2 La demande a été publiée le 4 novembre 2020.
3 Le 28 décembre 2020, GD Tecnologie INTERDISCIPLINARI Farmaceutiche s.r.l. (ci- après l’ «opposante») a formé une opposition contre l’enregistrement de la demande de marque publiée pour tous les produits précités.
4 Les motifs de l’opposition étaient ceux énoncés à l’article 8, paragraphe 1, point b), du RMUE.
5 L’opposition était fondée sur l’enregistrement de la marque de l’Union européenne antérieure no 16 768 038
déposée le 26 mai 2017 et enregistrée le 25 septembre 2017 pour des produits compris dans la classe 5.

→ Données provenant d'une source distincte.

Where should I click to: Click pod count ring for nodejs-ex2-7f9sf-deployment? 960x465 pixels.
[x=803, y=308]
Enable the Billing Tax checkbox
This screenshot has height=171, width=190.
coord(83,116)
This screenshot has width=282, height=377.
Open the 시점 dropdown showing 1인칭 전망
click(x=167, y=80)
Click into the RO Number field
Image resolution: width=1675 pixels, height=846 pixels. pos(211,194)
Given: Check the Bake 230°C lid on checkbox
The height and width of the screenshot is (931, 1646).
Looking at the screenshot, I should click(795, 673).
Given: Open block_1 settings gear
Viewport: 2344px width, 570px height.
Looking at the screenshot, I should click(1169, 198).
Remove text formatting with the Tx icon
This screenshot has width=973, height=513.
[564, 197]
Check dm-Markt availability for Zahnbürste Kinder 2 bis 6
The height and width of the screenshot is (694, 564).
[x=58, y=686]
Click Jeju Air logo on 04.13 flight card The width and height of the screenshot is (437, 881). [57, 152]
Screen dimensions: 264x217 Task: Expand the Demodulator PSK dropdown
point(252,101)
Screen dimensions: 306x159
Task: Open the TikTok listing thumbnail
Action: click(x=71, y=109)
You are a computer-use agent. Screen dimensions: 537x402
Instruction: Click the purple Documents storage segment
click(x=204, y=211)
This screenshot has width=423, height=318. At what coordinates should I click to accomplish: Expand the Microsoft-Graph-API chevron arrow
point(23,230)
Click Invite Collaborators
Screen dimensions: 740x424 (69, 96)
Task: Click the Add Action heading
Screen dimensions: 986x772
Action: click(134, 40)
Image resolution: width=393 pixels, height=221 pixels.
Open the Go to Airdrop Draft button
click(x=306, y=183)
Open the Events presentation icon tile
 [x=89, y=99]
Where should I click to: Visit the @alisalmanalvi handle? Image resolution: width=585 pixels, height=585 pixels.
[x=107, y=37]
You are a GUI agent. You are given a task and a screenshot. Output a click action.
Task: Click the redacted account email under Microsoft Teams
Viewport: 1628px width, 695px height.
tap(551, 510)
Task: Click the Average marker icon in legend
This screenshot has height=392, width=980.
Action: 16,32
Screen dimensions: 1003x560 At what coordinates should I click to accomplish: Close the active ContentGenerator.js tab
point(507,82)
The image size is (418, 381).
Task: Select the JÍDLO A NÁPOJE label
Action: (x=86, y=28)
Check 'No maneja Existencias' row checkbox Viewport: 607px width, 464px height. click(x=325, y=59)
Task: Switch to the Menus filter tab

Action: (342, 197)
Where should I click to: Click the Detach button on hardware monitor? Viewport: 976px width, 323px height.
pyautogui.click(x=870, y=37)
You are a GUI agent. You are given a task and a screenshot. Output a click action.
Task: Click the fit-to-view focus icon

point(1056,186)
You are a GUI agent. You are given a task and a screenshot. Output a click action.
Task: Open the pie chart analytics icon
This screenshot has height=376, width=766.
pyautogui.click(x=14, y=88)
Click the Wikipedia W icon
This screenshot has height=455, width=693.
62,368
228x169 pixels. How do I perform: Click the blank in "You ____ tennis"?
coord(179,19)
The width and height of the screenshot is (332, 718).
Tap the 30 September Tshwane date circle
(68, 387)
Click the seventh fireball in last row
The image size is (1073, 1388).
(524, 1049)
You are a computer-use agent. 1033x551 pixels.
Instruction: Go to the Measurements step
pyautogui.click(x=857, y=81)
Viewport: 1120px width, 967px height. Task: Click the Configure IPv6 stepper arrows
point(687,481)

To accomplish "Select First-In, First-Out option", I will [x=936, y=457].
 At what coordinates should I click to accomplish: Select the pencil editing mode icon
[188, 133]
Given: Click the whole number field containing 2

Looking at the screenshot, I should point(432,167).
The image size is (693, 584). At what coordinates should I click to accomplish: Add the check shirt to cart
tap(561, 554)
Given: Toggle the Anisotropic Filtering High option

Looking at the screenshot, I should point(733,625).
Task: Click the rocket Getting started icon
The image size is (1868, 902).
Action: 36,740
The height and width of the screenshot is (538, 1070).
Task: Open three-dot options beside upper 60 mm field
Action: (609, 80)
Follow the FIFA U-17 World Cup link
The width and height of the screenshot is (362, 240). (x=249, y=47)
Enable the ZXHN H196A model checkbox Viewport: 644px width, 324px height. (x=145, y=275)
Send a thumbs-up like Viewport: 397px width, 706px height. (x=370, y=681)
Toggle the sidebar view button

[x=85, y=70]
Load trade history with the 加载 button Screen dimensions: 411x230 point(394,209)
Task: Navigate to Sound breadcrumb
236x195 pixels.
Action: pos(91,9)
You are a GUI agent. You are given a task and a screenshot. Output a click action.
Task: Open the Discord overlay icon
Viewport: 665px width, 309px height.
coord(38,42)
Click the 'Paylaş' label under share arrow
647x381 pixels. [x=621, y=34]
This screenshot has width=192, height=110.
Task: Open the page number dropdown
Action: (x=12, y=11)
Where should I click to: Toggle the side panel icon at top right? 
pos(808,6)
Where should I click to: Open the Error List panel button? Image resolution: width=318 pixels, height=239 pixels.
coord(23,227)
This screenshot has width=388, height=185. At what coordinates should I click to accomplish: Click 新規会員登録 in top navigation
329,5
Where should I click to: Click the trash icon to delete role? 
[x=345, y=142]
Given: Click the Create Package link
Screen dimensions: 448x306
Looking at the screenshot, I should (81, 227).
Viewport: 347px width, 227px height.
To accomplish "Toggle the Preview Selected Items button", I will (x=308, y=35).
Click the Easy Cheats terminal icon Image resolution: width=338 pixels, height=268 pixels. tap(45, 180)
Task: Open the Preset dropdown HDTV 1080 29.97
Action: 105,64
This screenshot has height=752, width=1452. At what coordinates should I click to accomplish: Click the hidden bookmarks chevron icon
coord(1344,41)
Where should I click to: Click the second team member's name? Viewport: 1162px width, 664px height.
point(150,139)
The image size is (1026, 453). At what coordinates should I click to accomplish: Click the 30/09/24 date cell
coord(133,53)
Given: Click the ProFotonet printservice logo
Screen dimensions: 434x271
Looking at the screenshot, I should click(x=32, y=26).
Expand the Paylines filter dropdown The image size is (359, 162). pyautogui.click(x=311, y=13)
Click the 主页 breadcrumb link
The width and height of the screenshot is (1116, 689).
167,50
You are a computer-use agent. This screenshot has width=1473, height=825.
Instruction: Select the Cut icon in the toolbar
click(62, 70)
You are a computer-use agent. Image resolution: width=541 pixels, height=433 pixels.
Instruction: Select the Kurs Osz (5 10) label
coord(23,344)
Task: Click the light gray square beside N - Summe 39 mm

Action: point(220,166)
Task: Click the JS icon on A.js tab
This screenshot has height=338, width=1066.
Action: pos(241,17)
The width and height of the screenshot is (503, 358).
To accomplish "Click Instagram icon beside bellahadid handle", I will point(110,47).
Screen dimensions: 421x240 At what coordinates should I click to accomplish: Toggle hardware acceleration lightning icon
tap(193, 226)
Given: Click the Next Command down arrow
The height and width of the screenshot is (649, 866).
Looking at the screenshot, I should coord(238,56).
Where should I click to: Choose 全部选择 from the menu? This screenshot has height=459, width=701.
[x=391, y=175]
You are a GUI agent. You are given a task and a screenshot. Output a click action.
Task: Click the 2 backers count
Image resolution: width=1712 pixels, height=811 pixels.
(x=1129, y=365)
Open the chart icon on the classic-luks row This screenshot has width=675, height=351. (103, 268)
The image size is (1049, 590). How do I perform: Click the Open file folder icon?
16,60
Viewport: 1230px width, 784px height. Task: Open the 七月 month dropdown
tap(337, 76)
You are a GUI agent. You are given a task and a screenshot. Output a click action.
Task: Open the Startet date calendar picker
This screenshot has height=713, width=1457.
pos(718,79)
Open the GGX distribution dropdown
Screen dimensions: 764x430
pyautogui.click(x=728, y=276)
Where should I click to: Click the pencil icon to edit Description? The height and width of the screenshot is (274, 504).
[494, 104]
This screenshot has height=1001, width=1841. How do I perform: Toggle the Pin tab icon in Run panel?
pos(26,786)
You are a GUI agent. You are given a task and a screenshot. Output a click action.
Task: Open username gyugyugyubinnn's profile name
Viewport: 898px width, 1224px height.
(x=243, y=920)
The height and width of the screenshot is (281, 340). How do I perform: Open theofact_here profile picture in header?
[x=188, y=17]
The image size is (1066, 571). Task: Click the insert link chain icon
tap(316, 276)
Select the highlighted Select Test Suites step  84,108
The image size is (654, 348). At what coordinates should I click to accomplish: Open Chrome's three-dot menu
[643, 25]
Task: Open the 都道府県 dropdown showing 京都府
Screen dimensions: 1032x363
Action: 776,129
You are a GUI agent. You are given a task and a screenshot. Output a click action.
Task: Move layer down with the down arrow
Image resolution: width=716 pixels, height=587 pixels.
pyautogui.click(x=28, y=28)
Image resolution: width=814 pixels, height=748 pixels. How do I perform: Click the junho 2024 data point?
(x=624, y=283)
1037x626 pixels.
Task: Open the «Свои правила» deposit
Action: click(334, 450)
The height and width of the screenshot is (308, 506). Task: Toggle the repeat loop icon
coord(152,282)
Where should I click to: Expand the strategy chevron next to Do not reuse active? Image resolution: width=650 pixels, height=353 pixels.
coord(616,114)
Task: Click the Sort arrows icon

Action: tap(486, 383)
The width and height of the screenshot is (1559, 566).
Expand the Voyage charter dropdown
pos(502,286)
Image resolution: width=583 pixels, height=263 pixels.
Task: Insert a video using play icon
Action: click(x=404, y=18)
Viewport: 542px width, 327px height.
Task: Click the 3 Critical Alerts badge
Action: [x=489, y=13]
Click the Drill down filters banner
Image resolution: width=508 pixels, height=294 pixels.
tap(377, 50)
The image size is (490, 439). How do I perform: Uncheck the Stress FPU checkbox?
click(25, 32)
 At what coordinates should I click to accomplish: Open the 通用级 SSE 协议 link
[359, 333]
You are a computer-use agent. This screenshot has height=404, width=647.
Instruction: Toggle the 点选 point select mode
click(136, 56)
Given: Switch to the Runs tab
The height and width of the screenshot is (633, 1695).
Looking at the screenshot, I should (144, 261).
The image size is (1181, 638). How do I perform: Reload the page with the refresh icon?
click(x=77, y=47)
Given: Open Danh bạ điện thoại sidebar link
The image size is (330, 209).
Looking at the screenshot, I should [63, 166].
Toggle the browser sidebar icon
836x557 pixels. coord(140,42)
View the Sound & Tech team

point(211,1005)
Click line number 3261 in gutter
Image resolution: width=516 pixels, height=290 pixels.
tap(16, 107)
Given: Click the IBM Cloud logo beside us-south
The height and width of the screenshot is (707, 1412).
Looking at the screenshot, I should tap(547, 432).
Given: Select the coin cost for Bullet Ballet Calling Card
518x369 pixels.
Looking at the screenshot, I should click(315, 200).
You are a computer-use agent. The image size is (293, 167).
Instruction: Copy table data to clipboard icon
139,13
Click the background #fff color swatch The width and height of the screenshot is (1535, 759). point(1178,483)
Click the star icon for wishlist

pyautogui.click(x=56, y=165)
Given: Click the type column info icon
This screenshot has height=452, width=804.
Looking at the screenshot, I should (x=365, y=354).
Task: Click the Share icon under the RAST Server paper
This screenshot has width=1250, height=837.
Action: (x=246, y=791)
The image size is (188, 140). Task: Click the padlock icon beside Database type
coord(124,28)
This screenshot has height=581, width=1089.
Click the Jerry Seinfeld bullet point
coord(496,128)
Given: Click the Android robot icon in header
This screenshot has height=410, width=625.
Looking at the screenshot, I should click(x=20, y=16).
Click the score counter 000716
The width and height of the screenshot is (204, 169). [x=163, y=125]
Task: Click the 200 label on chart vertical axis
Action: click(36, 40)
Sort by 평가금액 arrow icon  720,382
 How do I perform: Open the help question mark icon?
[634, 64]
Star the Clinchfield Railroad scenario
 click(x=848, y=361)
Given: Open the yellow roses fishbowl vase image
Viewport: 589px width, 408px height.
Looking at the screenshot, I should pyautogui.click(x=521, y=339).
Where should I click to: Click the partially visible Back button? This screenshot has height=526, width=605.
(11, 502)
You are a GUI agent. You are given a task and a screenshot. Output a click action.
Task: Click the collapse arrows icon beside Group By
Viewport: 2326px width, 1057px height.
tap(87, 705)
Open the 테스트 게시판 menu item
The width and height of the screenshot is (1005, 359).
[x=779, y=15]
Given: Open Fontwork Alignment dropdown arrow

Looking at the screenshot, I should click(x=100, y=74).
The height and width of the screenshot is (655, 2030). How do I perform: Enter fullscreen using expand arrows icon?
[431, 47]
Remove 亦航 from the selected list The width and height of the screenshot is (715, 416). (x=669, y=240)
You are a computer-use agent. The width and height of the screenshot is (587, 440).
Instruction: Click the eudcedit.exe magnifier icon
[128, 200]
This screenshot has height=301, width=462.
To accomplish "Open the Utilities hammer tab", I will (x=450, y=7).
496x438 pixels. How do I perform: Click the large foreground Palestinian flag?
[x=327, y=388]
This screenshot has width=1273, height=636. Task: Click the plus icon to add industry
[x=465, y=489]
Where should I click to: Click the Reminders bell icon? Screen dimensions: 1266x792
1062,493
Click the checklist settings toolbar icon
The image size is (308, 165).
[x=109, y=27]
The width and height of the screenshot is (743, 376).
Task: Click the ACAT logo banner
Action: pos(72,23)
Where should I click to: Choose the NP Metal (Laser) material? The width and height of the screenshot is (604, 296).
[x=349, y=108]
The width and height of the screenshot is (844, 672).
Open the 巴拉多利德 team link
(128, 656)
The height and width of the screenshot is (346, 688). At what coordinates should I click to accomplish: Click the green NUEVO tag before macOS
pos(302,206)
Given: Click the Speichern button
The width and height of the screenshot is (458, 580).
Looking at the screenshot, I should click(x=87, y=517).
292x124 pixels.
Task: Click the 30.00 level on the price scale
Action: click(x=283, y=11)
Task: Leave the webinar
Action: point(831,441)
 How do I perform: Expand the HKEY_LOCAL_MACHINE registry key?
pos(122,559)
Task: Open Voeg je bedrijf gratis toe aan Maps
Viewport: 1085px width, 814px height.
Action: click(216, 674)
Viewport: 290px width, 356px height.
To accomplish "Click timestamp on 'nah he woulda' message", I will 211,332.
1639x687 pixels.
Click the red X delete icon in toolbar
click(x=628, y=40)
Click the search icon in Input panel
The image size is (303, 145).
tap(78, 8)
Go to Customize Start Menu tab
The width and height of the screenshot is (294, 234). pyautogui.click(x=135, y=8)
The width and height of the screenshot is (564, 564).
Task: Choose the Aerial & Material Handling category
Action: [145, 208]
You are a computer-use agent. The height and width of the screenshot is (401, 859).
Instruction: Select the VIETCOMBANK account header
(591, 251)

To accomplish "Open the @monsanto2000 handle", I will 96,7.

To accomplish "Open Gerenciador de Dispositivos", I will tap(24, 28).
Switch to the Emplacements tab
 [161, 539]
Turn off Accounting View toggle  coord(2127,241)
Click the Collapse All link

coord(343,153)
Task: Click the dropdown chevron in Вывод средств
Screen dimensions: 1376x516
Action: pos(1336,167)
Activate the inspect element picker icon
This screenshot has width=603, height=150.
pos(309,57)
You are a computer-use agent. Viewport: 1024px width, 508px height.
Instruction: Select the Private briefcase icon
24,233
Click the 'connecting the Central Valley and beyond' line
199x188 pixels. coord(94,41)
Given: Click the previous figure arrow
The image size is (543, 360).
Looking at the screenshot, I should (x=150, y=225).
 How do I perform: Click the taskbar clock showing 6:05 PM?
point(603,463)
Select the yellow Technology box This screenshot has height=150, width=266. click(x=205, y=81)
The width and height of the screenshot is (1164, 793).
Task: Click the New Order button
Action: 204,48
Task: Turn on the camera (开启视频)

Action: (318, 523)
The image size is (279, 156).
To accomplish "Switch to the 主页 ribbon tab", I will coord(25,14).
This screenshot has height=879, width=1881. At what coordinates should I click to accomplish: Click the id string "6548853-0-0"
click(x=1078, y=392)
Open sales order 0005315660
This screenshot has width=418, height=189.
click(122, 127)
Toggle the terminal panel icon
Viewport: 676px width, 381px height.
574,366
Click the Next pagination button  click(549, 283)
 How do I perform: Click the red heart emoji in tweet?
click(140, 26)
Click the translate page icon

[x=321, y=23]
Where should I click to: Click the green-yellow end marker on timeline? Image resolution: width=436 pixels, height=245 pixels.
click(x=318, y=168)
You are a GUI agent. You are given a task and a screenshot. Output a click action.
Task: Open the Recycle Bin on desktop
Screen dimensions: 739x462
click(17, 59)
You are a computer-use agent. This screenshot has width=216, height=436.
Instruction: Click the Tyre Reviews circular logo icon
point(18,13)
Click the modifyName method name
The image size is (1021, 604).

6 Par décision du 18 mars 2022 (ci-après la «décision attaquée»), la division d’opposition a rejeté l’opposition pour l’ensemble des produits contestés au motif qu’il n’existait pas de risque de confusion.
7 Le 28 avril 2022, l’opposante a formé un recours contre la décision attaquée. Le mémoire exposant les motifs du recours a été reçu le 12 juillet 2022.
8 Le 31 août 2022, la demanderesse a déposé son mémoire en réponse.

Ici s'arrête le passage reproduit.